__Exercise__.
From the first line to the last, print the records exactly, leaving out the pictures.

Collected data
[Start of section]

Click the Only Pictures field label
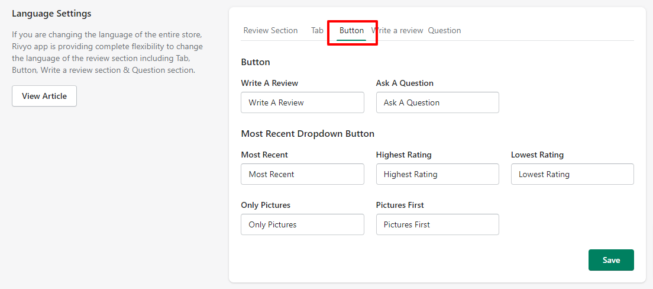This screenshot has height=289, width=653. pyautogui.click(x=266, y=205)
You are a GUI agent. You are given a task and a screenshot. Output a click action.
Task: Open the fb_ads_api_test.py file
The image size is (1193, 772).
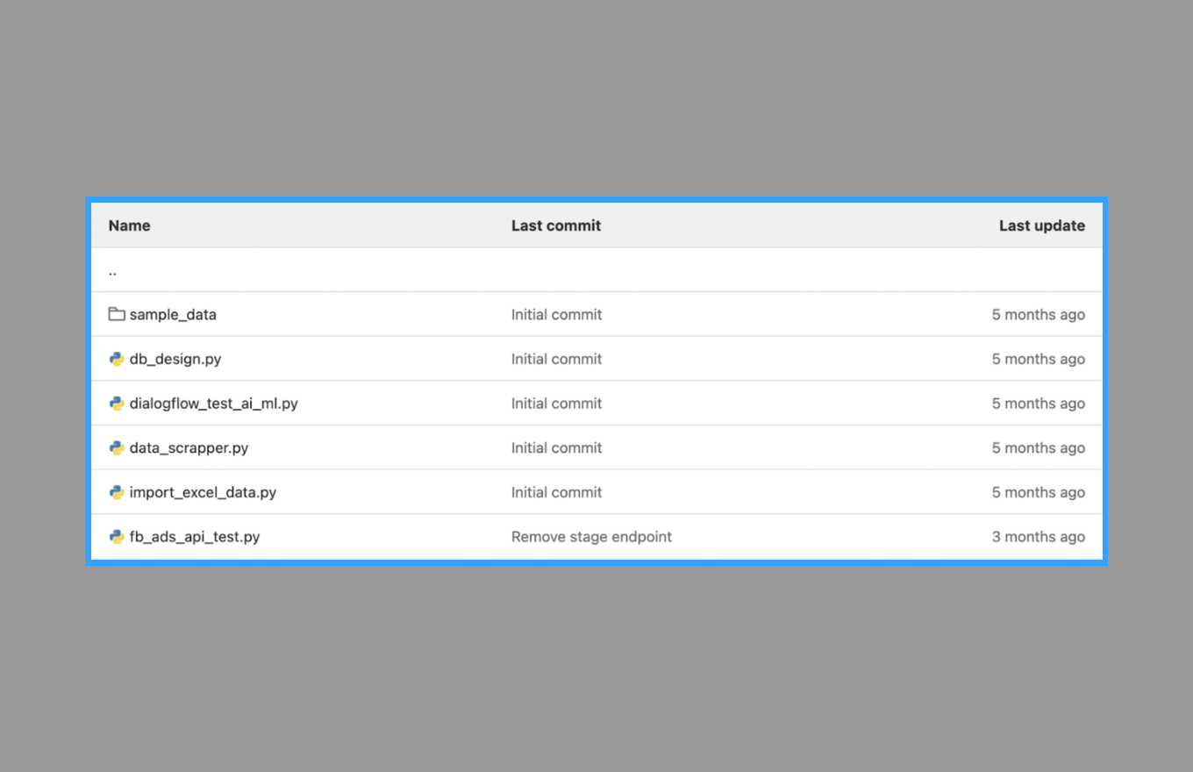(x=195, y=537)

[End of section]

__Task response__.
Click the Only Pictures field label
This screenshot has height=289, width=653. pyautogui.click(x=266, y=205)
You are a GUI agent. You are given a task and a screenshot. Output a click action.
Task: Open the fb_ads_api_test.py file
The image size is (1193, 772).
(x=195, y=537)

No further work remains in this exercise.